WHAT IS NEEDED: Check every line of the records below for the string "computer" and copy the ones that have it.

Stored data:
= Beginning of Section =
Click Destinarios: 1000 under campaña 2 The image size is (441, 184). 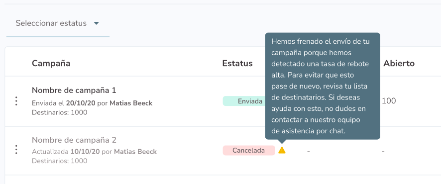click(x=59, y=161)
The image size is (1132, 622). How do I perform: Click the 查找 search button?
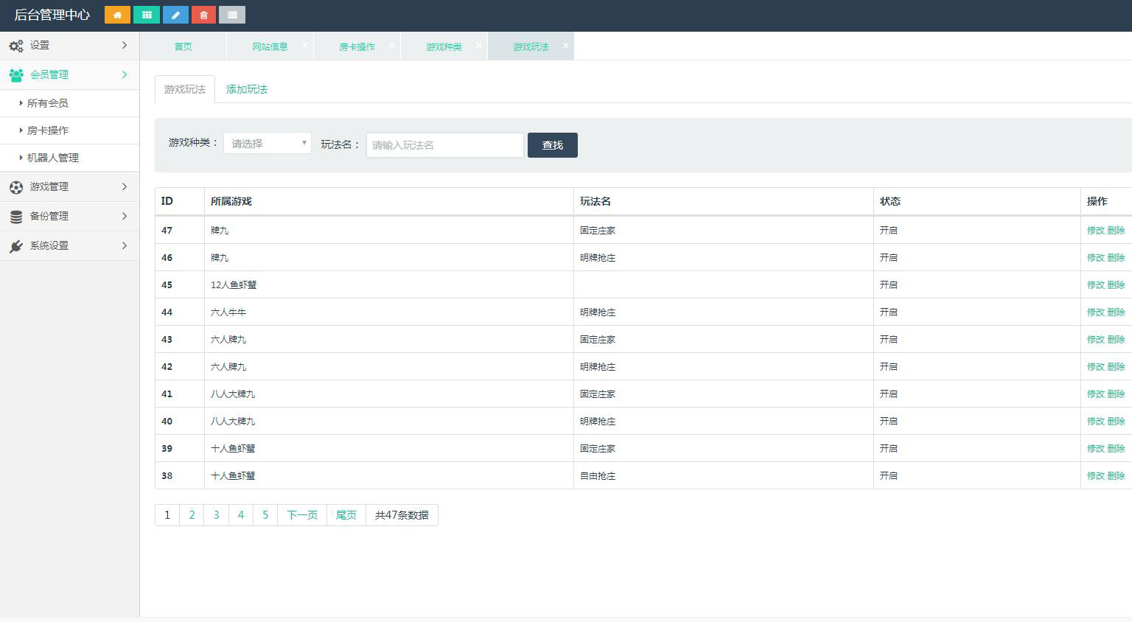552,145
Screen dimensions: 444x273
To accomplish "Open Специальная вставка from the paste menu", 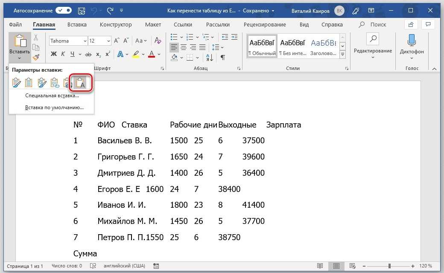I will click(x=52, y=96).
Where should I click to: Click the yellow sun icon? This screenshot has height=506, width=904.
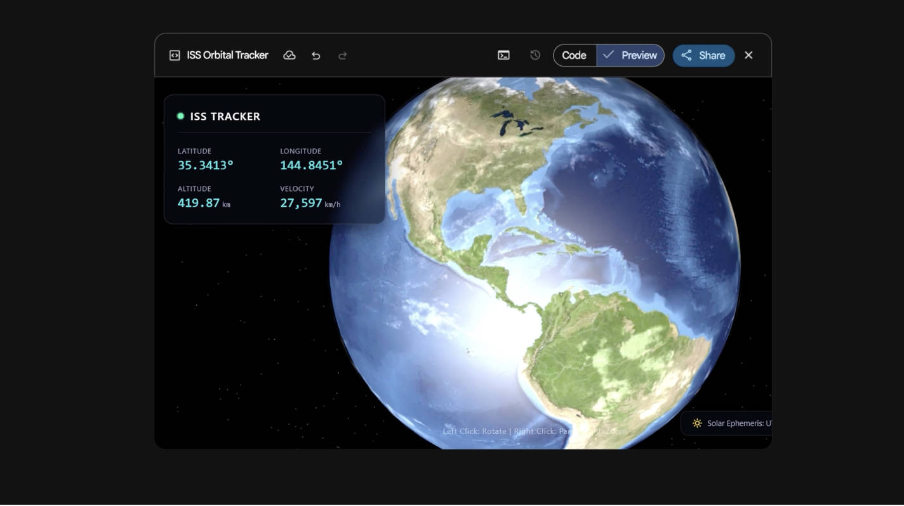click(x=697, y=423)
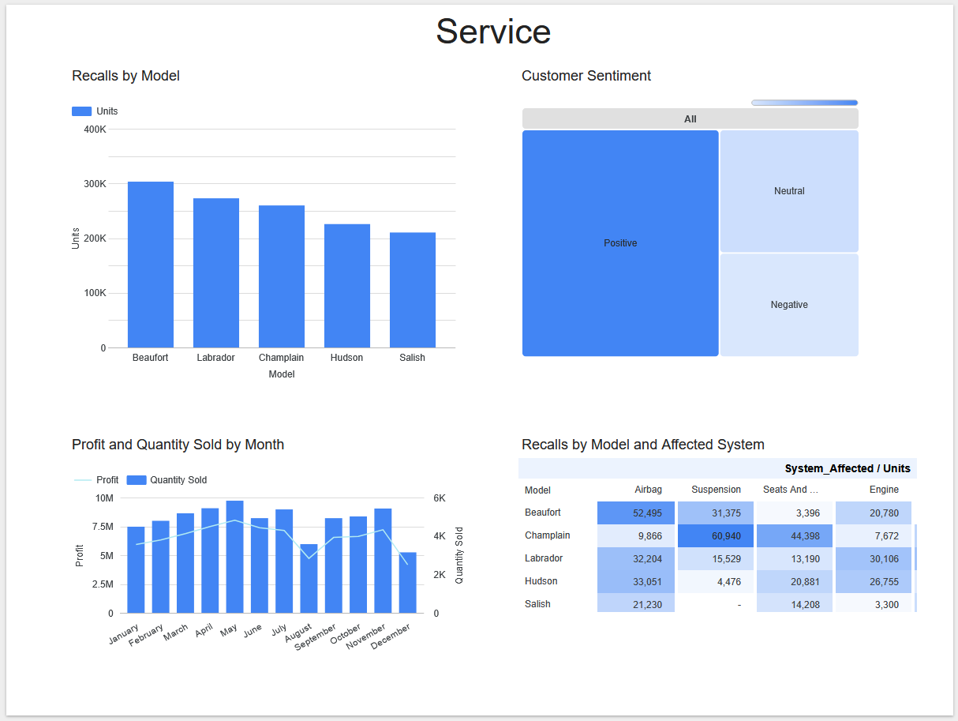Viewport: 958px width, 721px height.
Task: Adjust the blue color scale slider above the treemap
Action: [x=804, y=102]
= End of Section =
= Beginning of Section =
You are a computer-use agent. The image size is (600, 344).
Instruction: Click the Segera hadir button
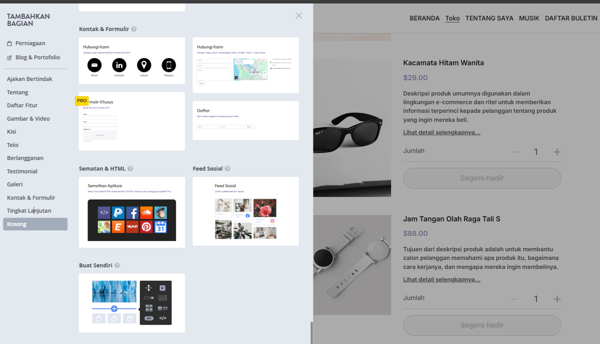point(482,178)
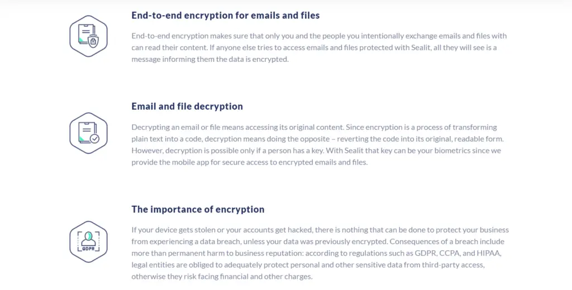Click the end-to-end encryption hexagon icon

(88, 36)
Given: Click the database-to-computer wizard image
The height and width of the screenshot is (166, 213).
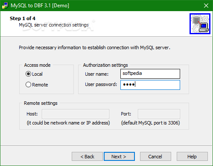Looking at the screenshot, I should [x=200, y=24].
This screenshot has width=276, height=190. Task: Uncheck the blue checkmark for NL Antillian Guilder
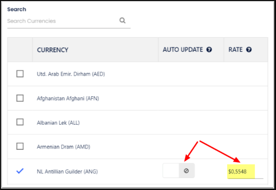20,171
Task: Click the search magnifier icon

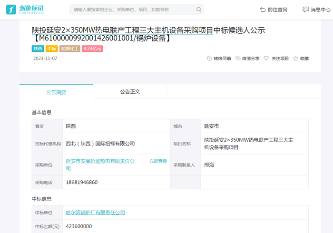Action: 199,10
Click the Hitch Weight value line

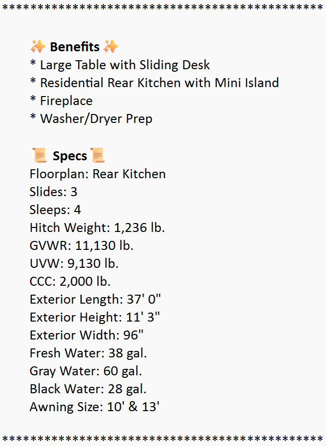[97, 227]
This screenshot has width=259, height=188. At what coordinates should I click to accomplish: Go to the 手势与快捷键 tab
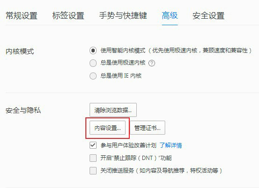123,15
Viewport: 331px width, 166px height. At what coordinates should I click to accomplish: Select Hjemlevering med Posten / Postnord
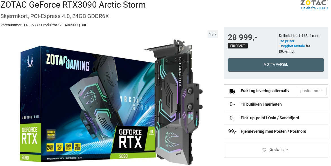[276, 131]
= End of Section =
ANSWER SPACE:
You are a computer-use agent. The image size is (600, 344).
Given: Click the database-to-computer wizard image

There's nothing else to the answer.